Les lilis, ce sont les libéraux et les libertaires. Un tempérament politique qui conduit du libéralisme le plus ultra jusqu'à l'anarchisme déclaré. C'est une ligne cohérente qui va de Milton Friedman à Serge Gainsbourg, le long de laquelle on rencontre Bill Gates, Brassens, Cohn-Bendit, Tony Blair, David de Pury ou Jacqueline Fendt. On reconnaît les lilis par quelques signes distinctifs: une forte croyance en l'individu, un pari sur l'initiative personnelle, le goût de l'incertain et du changeant, le mépris des frontières, le respect du marché. Les lilis valorisent «la société» par rapport à l'Etat. Ils ont même inventé cette fameuse «société civile» qui s'oppose à la «société politique», propriété des bobos.

Les bobos: ce sont les bolcheviques et les bonapartistes. De gauche ou de droite indifféremment, les bobos sont partisans du collectif, de l'Etat, de l'organisation solide qui produit de l'ordre, qui structure et encadre. Ils croient en la force, en l'autorité, en la hiérarchie. Ils sont attachés au territoire et à ses limites. Ils disent plutôt «le peuple» que «la société» parce que le peuple marche ensemble tandis que la société est un tissu de complications. Ils jurent par «la nation» mais leur idole la plus sacrée est «la République», une figure nette et ferme qui s'oppose à «la démocratie» plus impersonnelle des lilis.

En chair et en os dans l'actualité francophone, Jean-Pierre Chevènement et Daniel Cohn-Bendit sont les plus récentes incarnations de la haine que se vouent le bobo et le lili. Ne rions pas cependant de ce duo infernal, il représente un retournement de cliché: de l'Allemagne qu'on voulait croire bobo, Cohn-Bendit ramène l'idée lili du pouvoir «citoyen» tandis que, dans une France supposée lili, Chevènement vénère la seule légitimité de «l'élu». Si les choses étaient simples, on pourrait dire que l'Allemagne, avec ses nombreuses institutions exaltant les droits du citoyen, est une nation lili tandis que la France avec son primat de l'Etat est essentiellement bobo.

La réalité est cependant plus contrastée.

Il y a par exemple des bobos avec ascendant lili (Margaret Thatcher) et des lilis avec ascendant bobo (Ronald Reagan).
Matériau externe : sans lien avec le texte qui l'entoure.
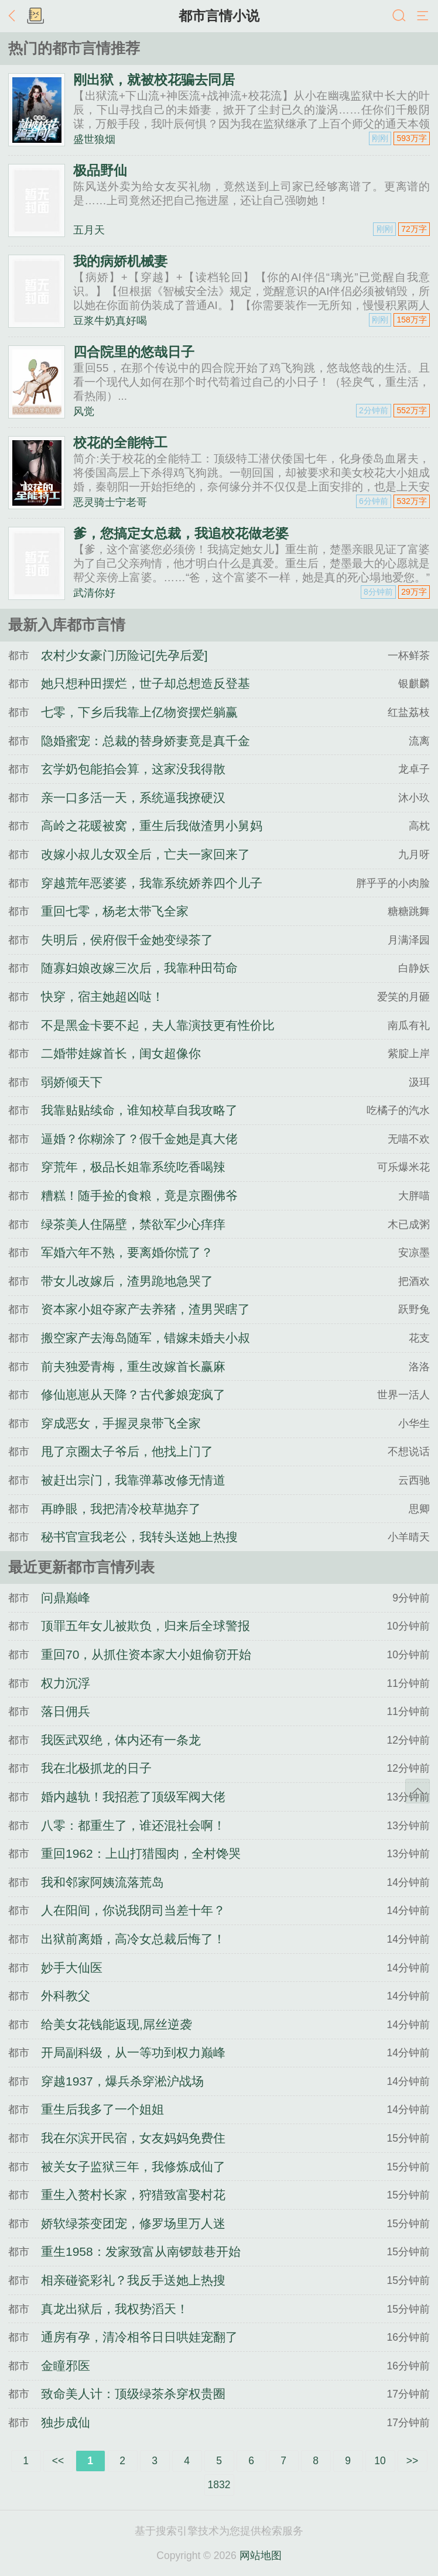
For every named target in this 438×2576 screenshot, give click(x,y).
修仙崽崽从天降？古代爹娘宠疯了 (133, 1394)
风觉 (83, 411)
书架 (35, 16)
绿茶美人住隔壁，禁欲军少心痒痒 (133, 1224)
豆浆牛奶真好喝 (110, 321)
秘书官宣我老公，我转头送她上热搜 (139, 1536)
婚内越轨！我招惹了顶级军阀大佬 (133, 1796)
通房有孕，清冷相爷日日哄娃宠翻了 (139, 2337)
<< (58, 2461)
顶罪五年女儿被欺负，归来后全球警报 (145, 1625)
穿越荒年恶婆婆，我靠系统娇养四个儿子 (151, 883)
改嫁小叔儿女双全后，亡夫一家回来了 (145, 854)
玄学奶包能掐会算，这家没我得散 (133, 769)
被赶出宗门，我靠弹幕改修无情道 (133, 1480)
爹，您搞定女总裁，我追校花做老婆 (181, 533)
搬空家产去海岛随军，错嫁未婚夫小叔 (145, 1337)
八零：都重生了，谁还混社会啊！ (133, 1825)
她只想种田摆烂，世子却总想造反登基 (145, 683)
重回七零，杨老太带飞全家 (115, 911)
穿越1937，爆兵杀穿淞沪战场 (122, 2081)
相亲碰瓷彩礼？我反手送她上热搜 (133, 2280)
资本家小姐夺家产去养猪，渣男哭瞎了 (145, 1309)
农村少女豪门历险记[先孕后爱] (124, 655)
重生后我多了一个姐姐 (102, 2109)
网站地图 (260, 2555)
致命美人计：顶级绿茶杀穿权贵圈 (133, 2393)
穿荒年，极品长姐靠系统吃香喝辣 (133, 1167)
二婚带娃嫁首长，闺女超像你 (121, 1053)
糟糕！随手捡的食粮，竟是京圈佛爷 (139, 1195)
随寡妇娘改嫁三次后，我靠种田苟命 (139, 968)
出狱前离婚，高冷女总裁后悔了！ (133, 1939)
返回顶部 (417, 1791)
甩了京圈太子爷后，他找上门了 (127, 1451)
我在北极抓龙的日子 (96, 1768)
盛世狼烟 (94, 139)
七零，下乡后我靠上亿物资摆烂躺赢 (139, 712)
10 (379, 2461)
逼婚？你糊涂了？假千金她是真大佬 (139, 1138)
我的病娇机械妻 (120, 261)
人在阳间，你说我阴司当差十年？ (133, 1910)
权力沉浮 (65, 1683)
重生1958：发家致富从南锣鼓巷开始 (141, 2251)
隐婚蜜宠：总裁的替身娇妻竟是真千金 (145, 740)
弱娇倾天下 (71, 1082)
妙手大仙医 (71, 1967)
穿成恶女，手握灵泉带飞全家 (121, 1423)
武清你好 (94, 593)
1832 (219, 2485)
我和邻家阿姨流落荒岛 (102, 1882)
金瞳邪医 (65, 2365)
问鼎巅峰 (65, 1597)
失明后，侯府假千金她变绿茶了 (127, 939)
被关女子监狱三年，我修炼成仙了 (133, 2166)
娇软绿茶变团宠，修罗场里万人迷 (133, 2223)
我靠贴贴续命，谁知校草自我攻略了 (139, 1110)
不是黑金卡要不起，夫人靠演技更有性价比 (158, 1025)
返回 (14, 16)
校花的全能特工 (120, 442)
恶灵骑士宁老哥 (110, 502)
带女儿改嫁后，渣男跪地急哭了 (127, 1281)
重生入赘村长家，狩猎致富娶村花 (133, 2194)
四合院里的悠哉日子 (133, 351)
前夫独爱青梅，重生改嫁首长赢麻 (133, 1366)
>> (412, 2461)
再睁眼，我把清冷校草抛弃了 (121, 1508)
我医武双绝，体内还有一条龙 (121, 1740)
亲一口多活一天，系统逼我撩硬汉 (133, 797)
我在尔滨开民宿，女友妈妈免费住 (133, 2138)
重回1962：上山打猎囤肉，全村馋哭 (141, 1853)
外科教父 (65, 1995)
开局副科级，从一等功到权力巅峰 (133, 2052)
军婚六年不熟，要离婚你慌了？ (127, 1252)
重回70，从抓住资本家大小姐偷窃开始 (146, 1654)
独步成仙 (65, 2422)
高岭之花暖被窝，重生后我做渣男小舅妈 (151, 825)
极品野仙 (100, 170)
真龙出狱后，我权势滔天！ (115, 2309)
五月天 (89, 230)
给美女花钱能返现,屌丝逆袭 (116, 2024)
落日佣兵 (65, 1711)
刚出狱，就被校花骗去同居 (154, 79)
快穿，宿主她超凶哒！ (102, 996)
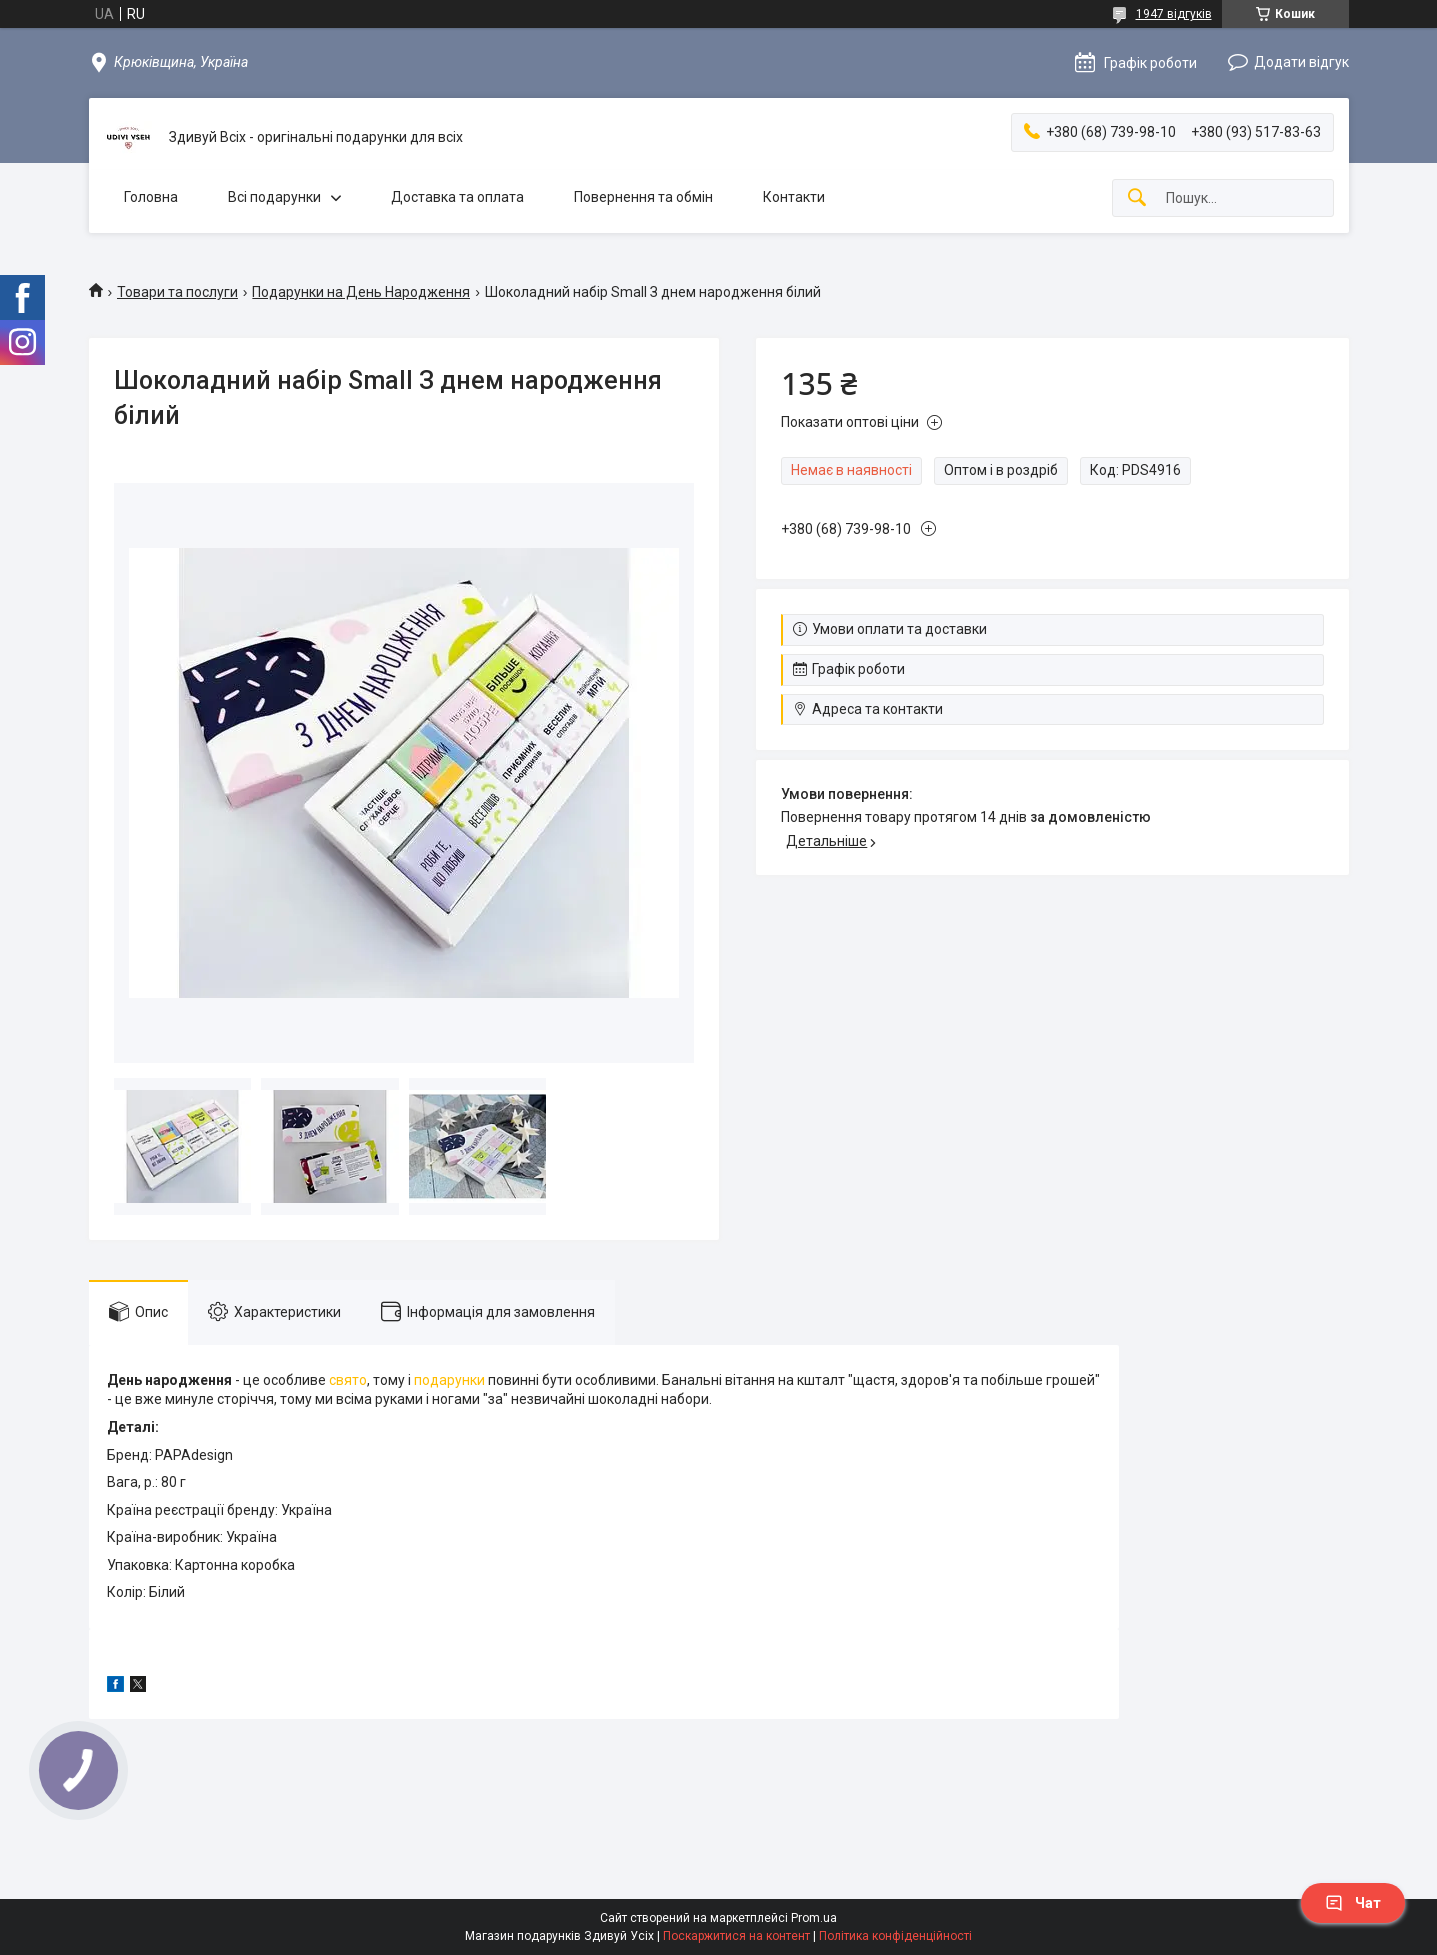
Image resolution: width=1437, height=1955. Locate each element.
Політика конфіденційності (895, 1936)
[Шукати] (1137, 198)
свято (348, 1380)
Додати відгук (1301, 62)
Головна (151, 197)
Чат (1353, 1903)
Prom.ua (814, 1918)
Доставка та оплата (457, 197)
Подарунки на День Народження (361, 292)
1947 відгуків (1174, 14)
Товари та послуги (177, 292)
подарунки (449, 1380)
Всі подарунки (274, 197)
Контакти (794, 197)
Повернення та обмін (643, 197)
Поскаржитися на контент (736, 1936)
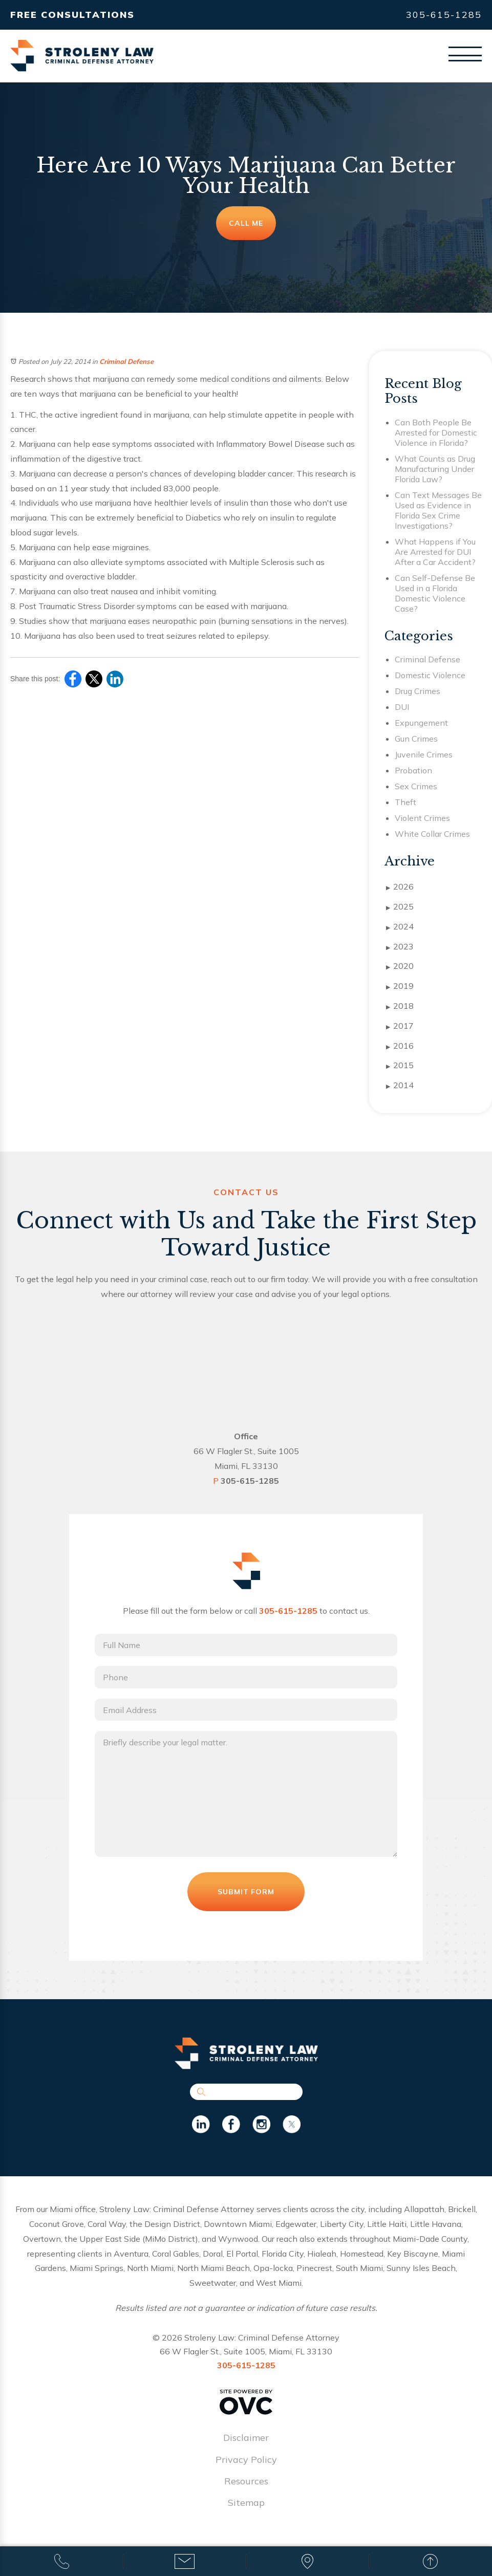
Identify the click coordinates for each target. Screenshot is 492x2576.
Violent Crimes (422, 818)
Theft (405, 802)
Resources (246, 2485)
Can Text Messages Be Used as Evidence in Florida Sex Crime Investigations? (438, 510)
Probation (413, 770)
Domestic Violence (430, 675)
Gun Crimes (416, 738)
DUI (402, 707)
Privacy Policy (246, 2463)
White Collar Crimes (432, 834)
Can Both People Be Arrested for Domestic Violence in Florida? (436, 432)
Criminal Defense (126, 361)
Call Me (246, 223)
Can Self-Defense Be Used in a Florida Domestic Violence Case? (435, 593)
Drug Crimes (417, 691)
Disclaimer (246, 2441)
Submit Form (246, 1894)
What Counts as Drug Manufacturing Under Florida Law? (435, 468)
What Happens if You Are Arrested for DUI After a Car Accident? (435, 551)
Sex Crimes (416, 786)
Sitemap (246, 2506)
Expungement (421, 723)
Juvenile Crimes (424, 754)
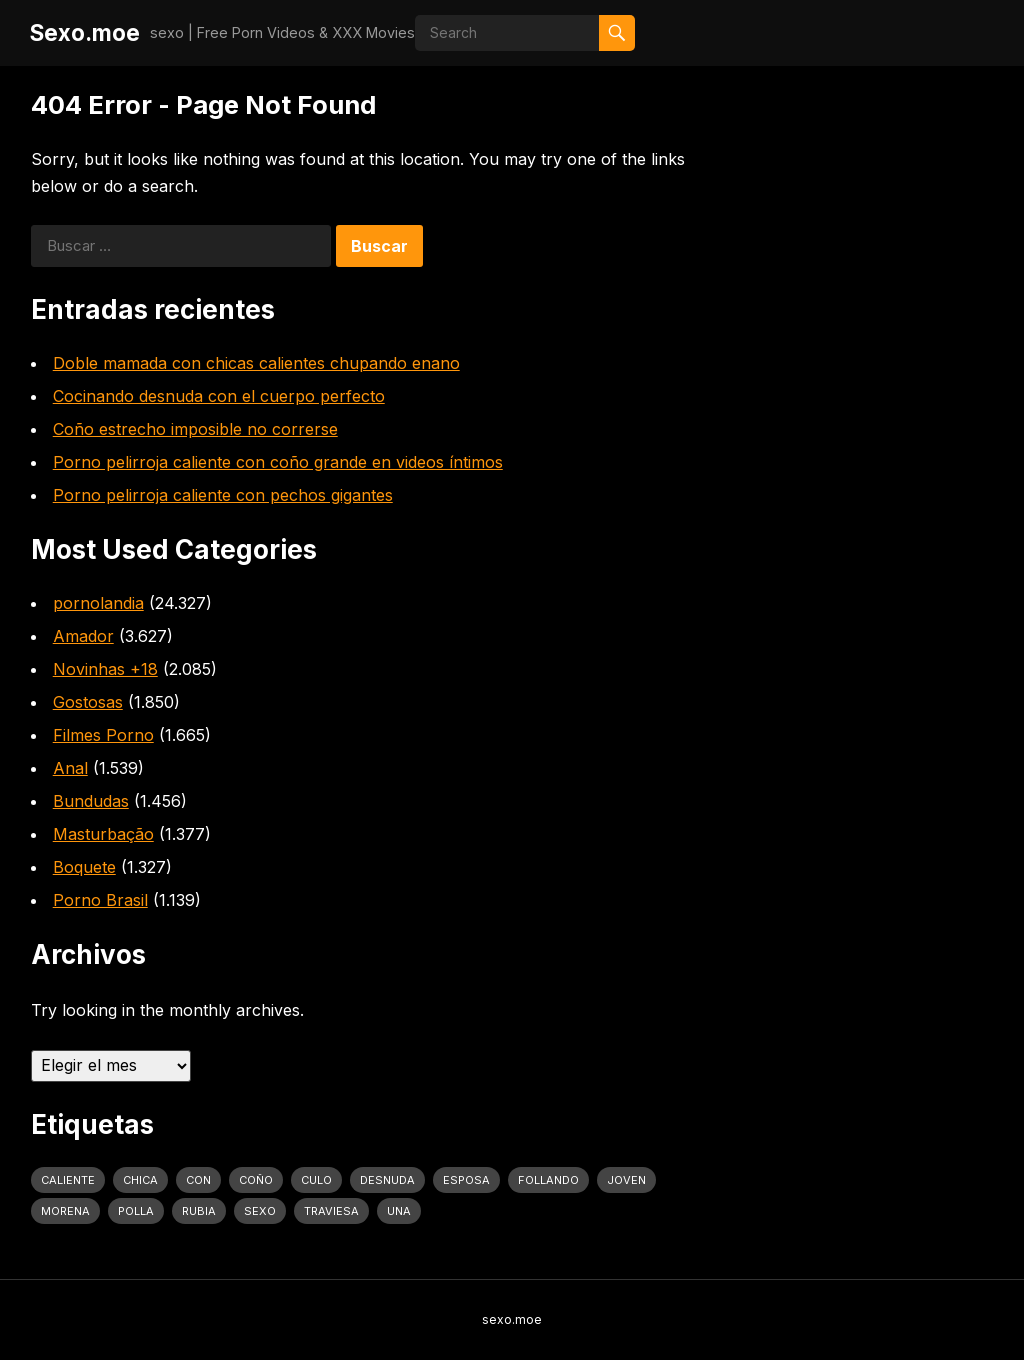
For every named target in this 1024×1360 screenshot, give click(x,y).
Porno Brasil (100, 900)
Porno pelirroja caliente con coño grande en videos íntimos (278, 462)
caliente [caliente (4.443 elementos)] (68, 1180)
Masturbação (103, 834)
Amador (83, 636)
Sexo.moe (85, 32)
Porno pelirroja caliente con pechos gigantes (223, 495)
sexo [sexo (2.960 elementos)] (260, 1211)
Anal (70, 768)
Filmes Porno (103, 735)
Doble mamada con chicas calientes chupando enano (256, 363)
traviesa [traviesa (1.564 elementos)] (331, 1211)
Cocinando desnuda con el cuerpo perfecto (219, 396)
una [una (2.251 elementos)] (399, 1211)
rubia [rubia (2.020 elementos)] (199, 1211)
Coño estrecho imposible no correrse (195, 429)
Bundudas (91, 801)
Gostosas (88, 702)
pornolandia (98, 603)
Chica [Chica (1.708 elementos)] (140, 1180)
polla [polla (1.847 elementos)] (136, 1211)
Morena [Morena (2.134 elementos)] (65, 1211)
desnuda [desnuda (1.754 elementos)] (387, 1180)
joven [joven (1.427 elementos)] (626, 1180)
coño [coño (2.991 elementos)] (256, 1180)
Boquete (84, 867)
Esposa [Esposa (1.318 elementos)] (466, 1180)
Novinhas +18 (105, 669)
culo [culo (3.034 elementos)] (316, 1180)
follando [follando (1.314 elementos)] (548, 1180)
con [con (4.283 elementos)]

Internet a commencé bobo au Pentagone et finit lili sur nos ordinateurs. Karl Marx est né lili sauf qu'il méprisait le marché, ce qui lui a coûté de se retrouver bien malgré lui séquestré par Staline dans une statue bobo. Les communistes ont promis le bonheur lili (la liberté pour tous et la fin de l'Etat) mais avec un passage obligé par le bobo (la dictature, l'autoritarisme, le plan). On a vu le deuxième mais jamais le premier.

De leur côté, les libéraux ont promis la liberté mais c'est la tyrannie qu'exercent les marchés. L'anarchie porte aussi en germe son propre despotisme.

J'ai des jours lilis et des jours bobos. Il m'arrive d'être li-bo, car «entre le fort et le faible, c'est la liberté qui opprime et c'est la loi qui libère» (Lamennais).